Testo di France Patrizia
Le origini della
tradizione di mangiare l’agnello a Pasqua vengono fatte risalire
alla religione ebraica e precisamente alla Pesach, cioè alla Pasqua
ebraica che celebra la liberazione del popolo d’Israele dalla
schiavitù in Egitto, che raggiungerà la sua terra passando dal
Sinai guidato da Mosè, a sua volta protetto dalla mano di
Dio. “Pesach” deriva dal verbo pasoah e significa appunto
“passare oltre, passaggio”. La tradizione ebraica lega
l’immolazione dell’agnello alla Pesach e secondo il Vangelo
canonico di Giovanni il giorno della morte di Gesù sulla Croce
coincise con quello in cui veniva ritualmente sacrificato l’agnello
(anche se le date della Pasqua ebraica e di quella cristiana non
coincidono).
In Esodo 12 dell’Antico Testamento, il terribile
Dio ordina agli Ebrei di uccidere e mangiare un agnello e di porre il
suo sangue sull’uscio di casa; in tal modo, quando Lui sarebbe
passato per uccidere tutti i bambini primogeniti d’Egitto (strage
degli innocenti), avrebbe potuto riconoscere in quali case vi erano
degli Ebrei da risparmiare.

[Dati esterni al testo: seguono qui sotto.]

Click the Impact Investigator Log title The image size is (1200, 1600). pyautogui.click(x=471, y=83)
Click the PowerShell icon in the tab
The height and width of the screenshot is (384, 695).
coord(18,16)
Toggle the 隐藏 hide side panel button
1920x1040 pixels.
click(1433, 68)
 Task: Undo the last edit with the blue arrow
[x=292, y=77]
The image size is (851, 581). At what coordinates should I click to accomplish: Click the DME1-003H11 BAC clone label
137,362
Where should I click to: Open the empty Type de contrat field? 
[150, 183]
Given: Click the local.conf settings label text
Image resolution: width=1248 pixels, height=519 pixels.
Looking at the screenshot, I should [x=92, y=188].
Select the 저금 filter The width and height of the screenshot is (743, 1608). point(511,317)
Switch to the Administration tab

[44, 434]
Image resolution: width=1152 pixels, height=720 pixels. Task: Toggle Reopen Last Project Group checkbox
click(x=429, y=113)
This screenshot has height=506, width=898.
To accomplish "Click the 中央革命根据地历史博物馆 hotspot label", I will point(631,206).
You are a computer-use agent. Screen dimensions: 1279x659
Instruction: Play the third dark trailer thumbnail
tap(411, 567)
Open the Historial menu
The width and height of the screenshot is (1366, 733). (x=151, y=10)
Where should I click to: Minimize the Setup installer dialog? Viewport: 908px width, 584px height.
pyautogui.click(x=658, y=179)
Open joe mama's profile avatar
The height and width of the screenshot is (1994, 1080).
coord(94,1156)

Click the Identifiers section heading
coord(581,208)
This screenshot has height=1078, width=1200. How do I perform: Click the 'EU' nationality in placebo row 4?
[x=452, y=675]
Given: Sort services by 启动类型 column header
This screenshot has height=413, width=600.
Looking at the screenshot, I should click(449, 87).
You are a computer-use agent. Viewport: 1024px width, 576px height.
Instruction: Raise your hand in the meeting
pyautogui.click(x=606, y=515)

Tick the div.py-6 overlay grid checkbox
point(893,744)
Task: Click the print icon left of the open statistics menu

Nell’anno del Signore 2018 non c'è
più bisogno di macchiare di sangue il proprio uscio, anzi dovremmo
provare misericordia e rispettare questi teneri cuccioli strappati
alle proprie madri che continuano a belare disperate sino a 15
giorni dopo la separazione dai loro figli. Ecco dunque da
dove nasce la macabra tradizione di mangiare l’agnello a Pasqua. Lo
si fa in ricordo di un Dio sanguinario, tanto simile all’uomo.